*WHAT YOU WILL DO*
Copy out the listing from the line with "The height and" to the line with "the second color", leaving out the pictures.

*STORED ROWS*

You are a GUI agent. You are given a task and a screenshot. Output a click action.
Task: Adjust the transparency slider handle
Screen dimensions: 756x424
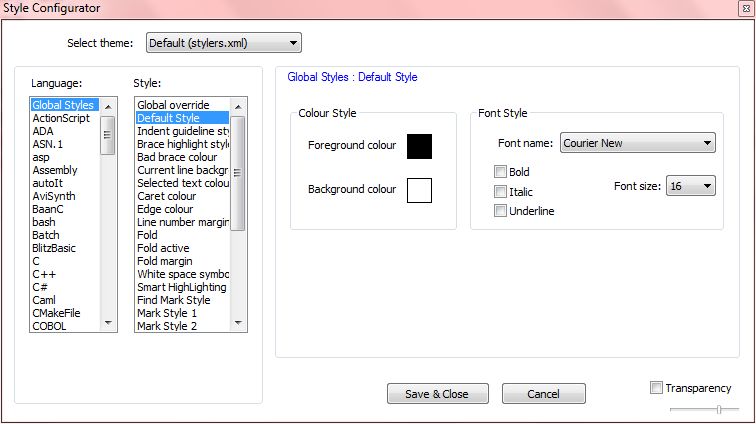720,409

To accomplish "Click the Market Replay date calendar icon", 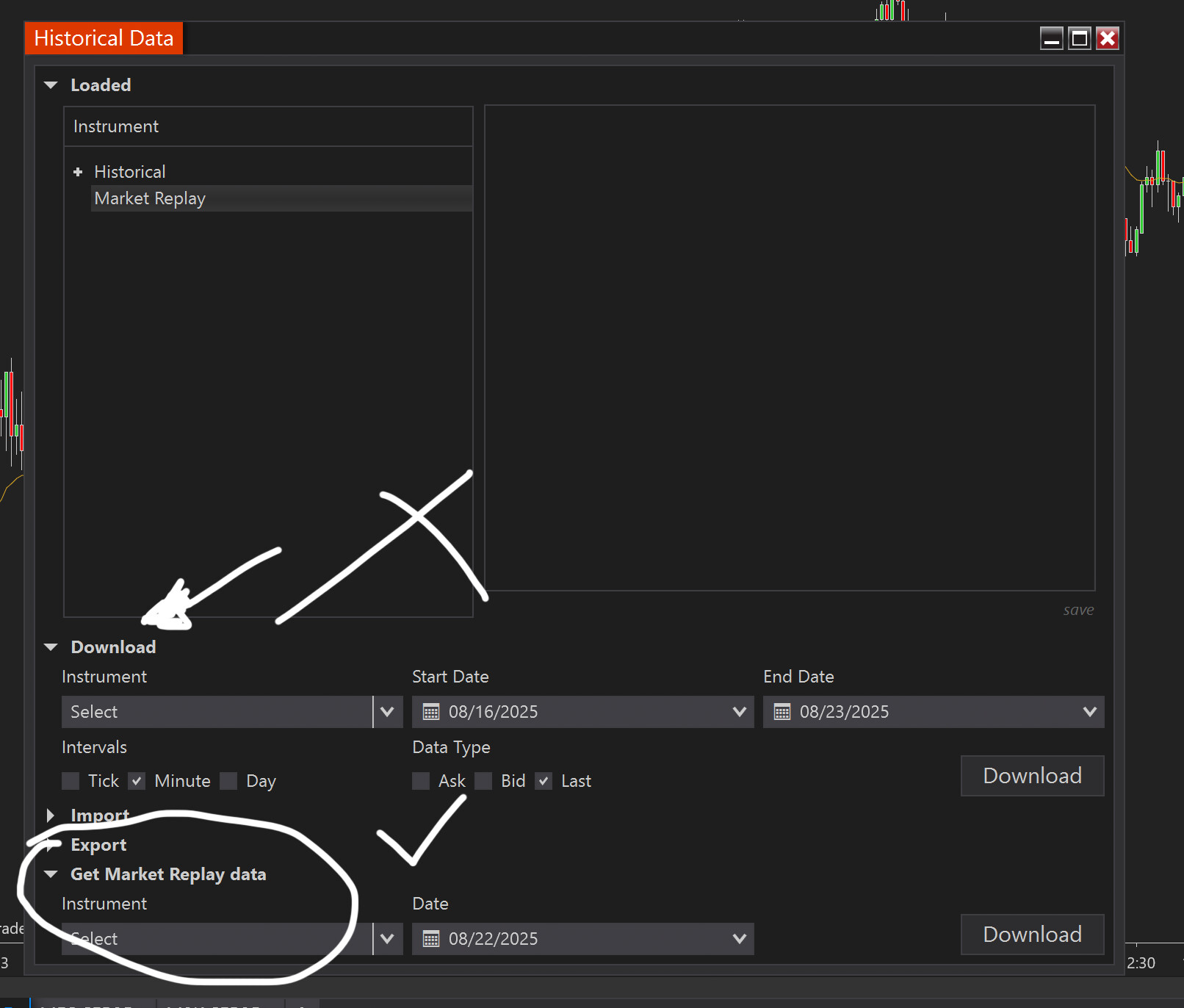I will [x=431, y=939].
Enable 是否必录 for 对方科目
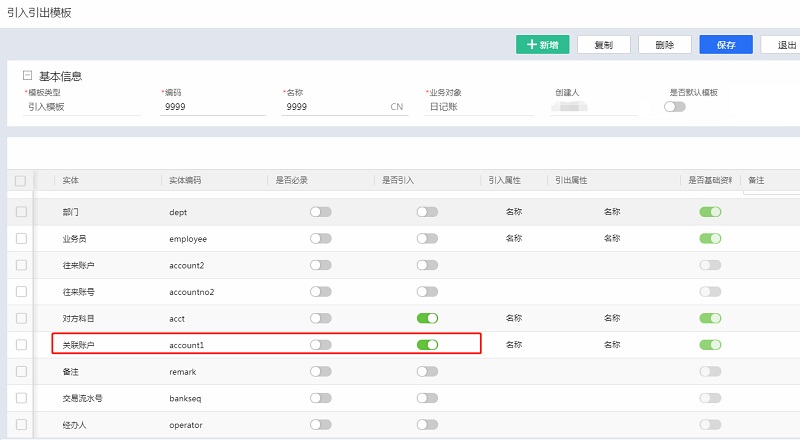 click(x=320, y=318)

==

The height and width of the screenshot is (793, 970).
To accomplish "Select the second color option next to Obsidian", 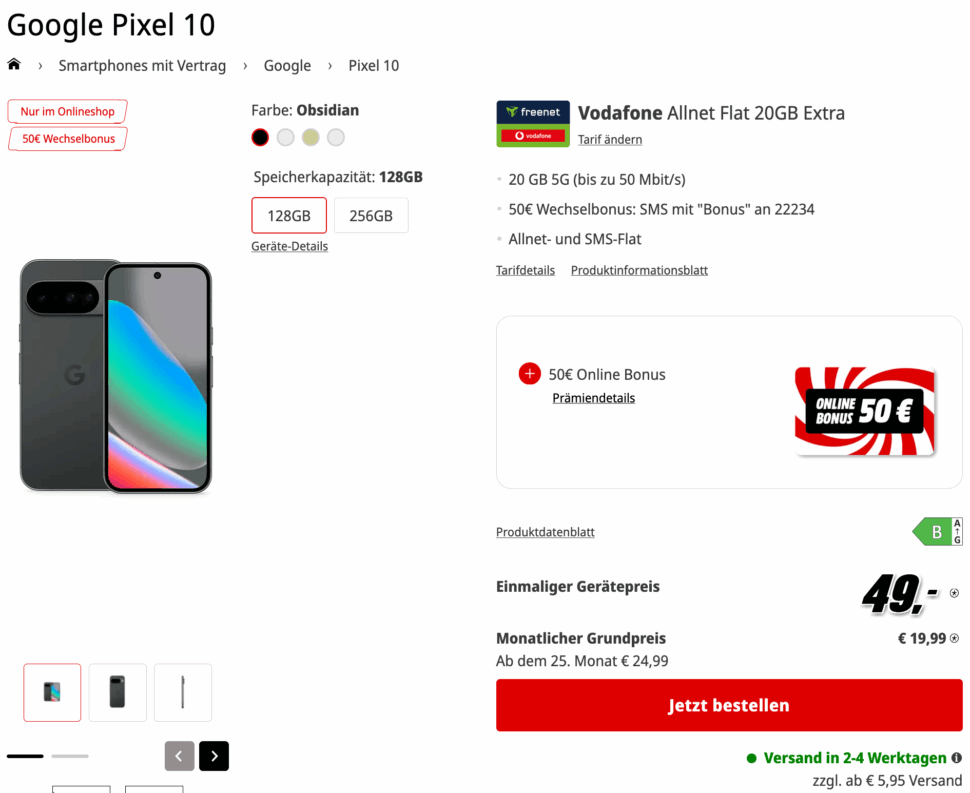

* * *

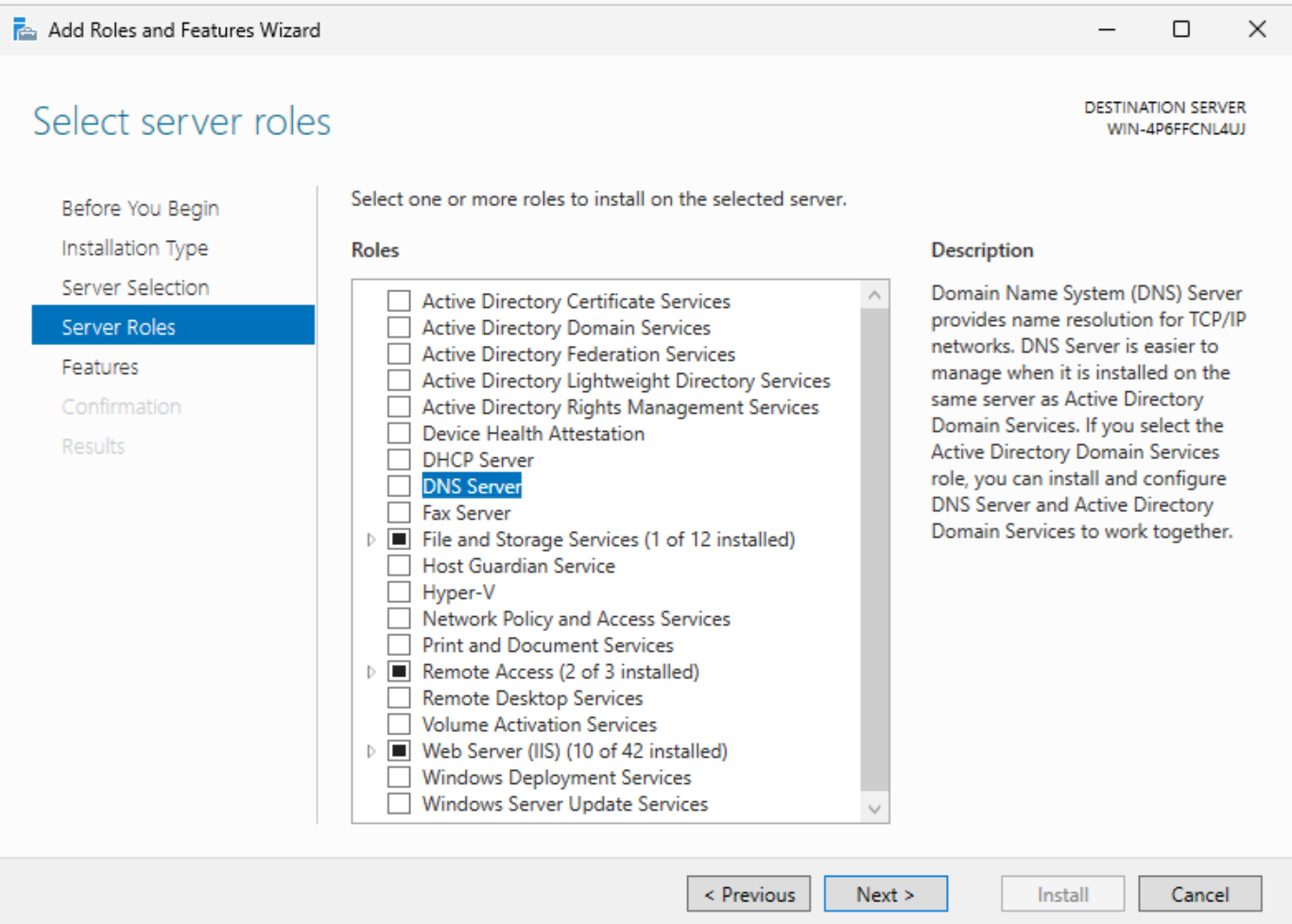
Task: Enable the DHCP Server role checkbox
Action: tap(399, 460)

*REPLY TO THE EXERCISE*
The height and width of the screenshot is (793, 970).
To accomplish "Select the second color option next to Obsidian", 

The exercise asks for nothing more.